_WORK INSTRUCTIONS_
Nothing but the lines below from the one containing "This screenshot has width=1140, height=643." through the one containing "This screenshot has height=781, width=892." should appear in the answer, exact and without pictures.

_EXERCISE MATERIALS_
--- START ---
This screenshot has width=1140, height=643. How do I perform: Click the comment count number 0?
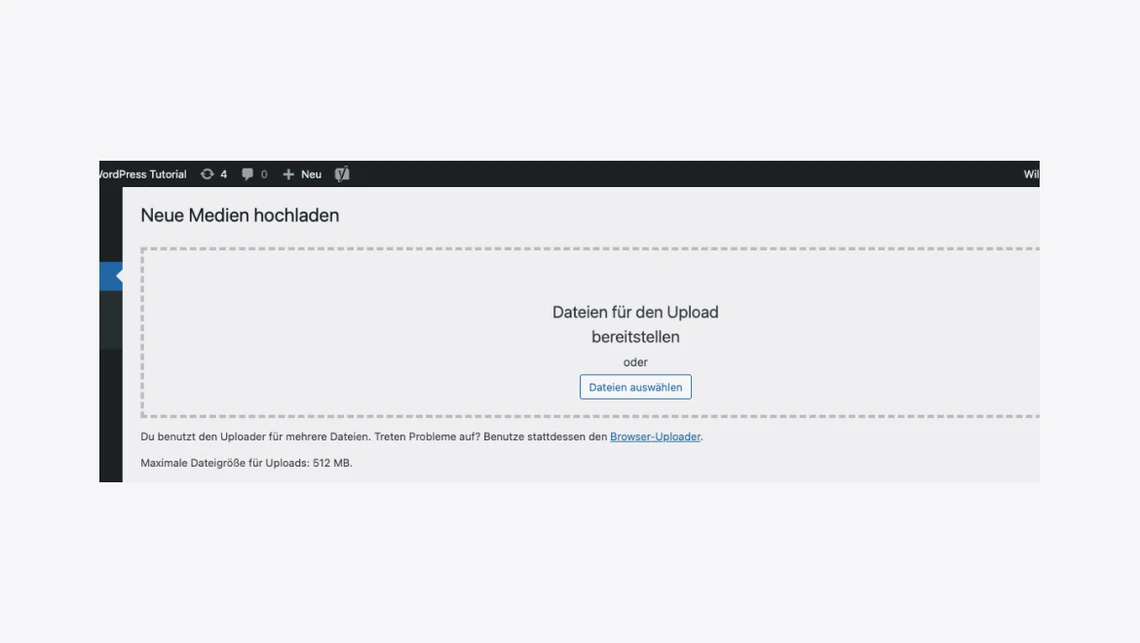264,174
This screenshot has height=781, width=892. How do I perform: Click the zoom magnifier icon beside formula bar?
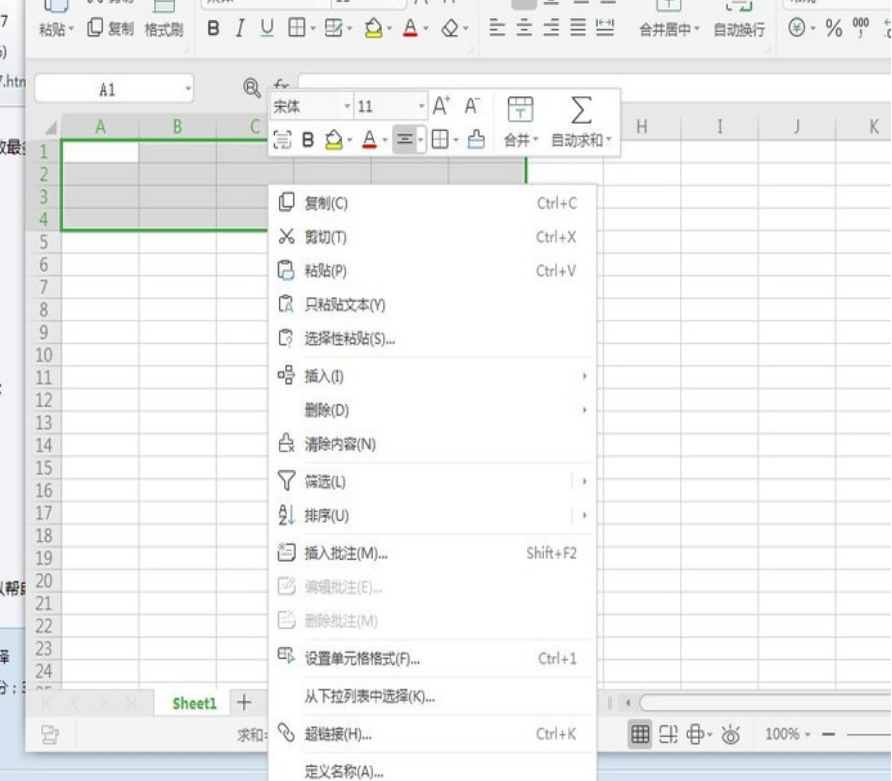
--- END ---
--- START ---
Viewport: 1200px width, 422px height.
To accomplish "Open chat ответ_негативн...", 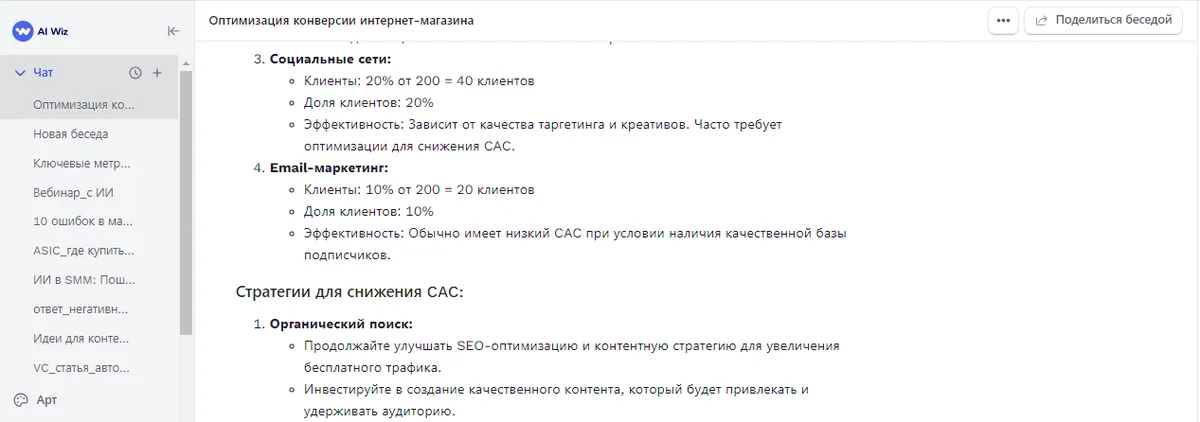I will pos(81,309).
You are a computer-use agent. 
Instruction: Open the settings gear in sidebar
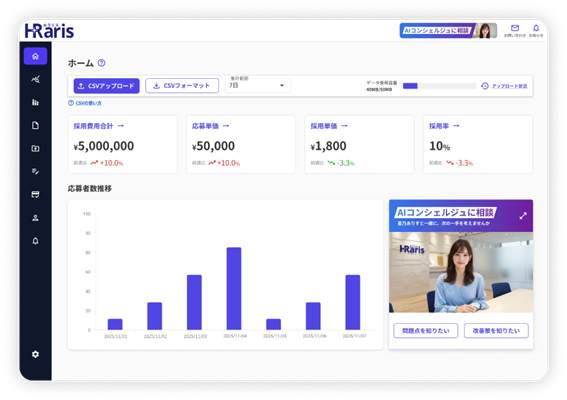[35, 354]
--- END ---
--- START ---
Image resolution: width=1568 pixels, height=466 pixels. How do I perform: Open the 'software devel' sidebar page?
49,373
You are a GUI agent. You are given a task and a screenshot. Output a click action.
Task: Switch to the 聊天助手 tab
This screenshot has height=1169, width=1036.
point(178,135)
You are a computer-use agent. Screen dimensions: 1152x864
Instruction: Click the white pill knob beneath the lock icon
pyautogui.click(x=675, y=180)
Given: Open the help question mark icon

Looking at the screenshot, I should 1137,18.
--- END ---
_ANSWER TO THIS TASK_
This screenshot has width=1140, height=643. How do I perform: Click the comment count number 0?
264,174
This screenshot has height=781, width=892. How do I perform: Click the zoom magnifier icon beside formula bar?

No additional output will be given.